Insurance firm exec urges economic confidence
September 11, 2012, 12:03 am TWN
TAIPEI -- People in Taiwan should have more confidence in the country's economy, despite recent negative economic figures, the vice chairman of a major local insurance company said yesterday, adding that confidence is a driver of a country's economy.
Du Ying-tzyong of Nan Shan Life Insurance Co. also expressed optimism over Taiwan's economic prospects, citing the results of research conducted by Citi Investment Research and Analysis.
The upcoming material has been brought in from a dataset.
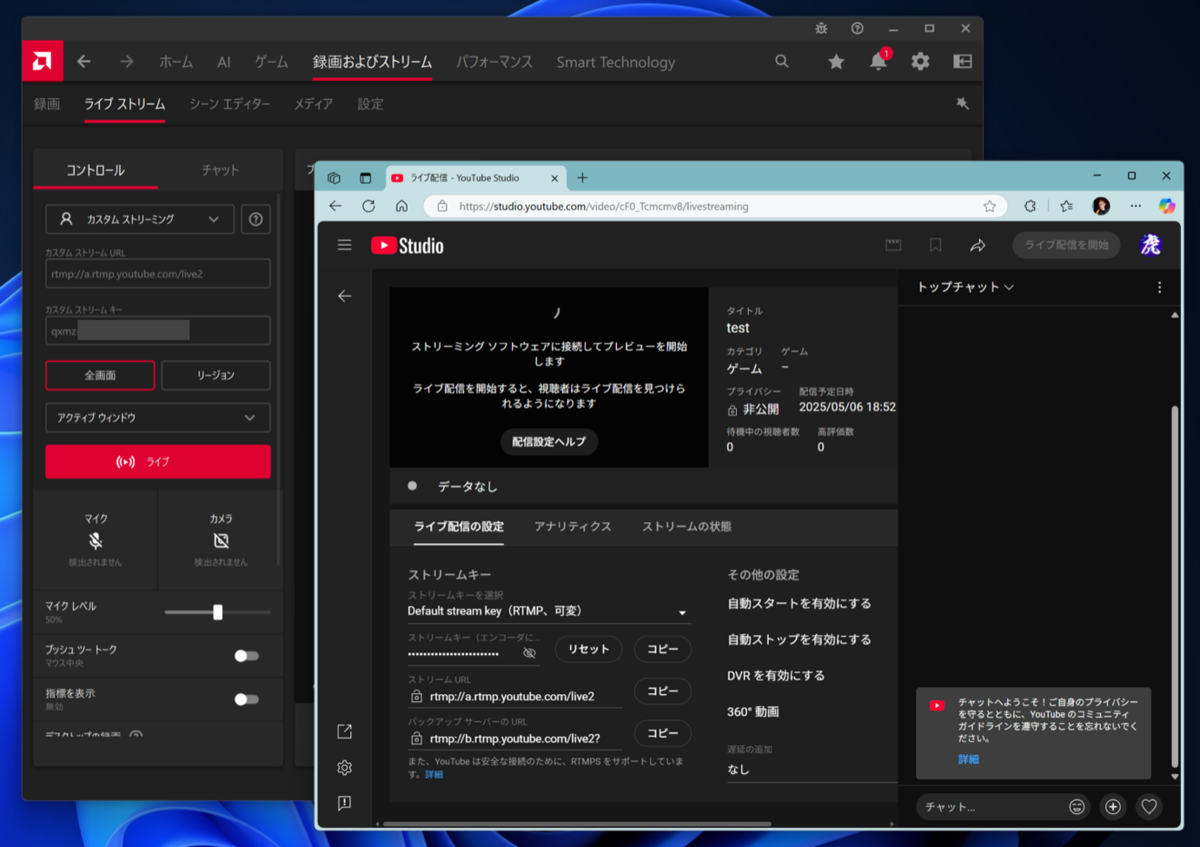Open the アクティブ ウィンドウ dropdown
Screen dimensions: 1200x847
pyautogui.click(x=158, y=417)
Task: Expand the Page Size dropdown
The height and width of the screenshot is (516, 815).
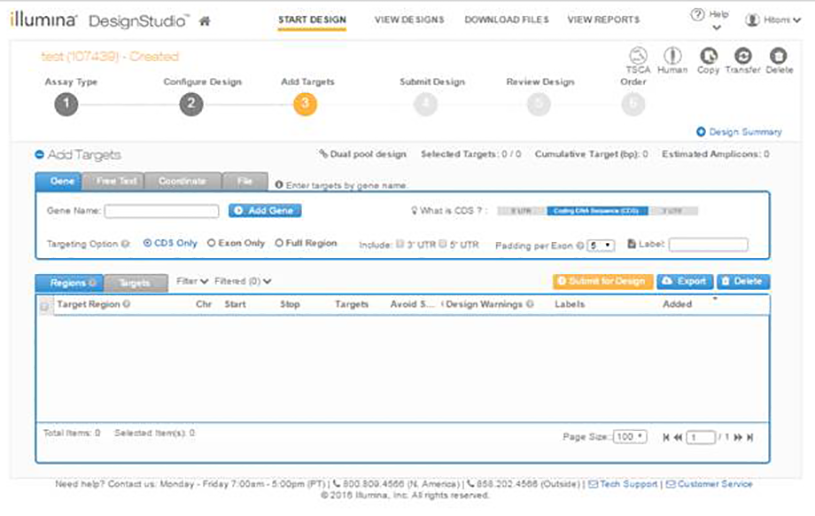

The research predicts that Taiwan will become the world's third richest country in 2030 in terms of per capita gross domestic product (GDP), following Singapore and Hong Kong.
Du's remarks came amid the release of government indicators showing an economic slump for the ninth straight month in July. In August, Taiwan cut its growth forecast for its GDP in 2012 to 1.66 percent, from a previous estimate of 2.08 percent.
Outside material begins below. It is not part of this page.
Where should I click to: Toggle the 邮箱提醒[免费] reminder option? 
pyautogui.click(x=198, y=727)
Despite the declining figures, “we have to show more confidence in our economy,” Du said on the sidelines of a press conference.
Asked what the impact on Taiwan will be if the U.S. Federal Reserve comes up with a third round of quantitative easing (QE3) aimed at stimulating the U.S. economy, Du said the monetary policy might not be beneficial to developing countries such as Taiwan.
Should such a policy take effect, the U.S. dollar will fall against other foreign currencies, which will be a negative factor for export-reliant countries, he added.
“The QE3 is not omnipotent ... There should also be other economic policies to drive the economy,” said Du.
In the previous two rounds of QE, the U.S. bought in US$2.3 trillion in bonds in order to inject more money into the economy, with the last round of asset purchases ending in 2011.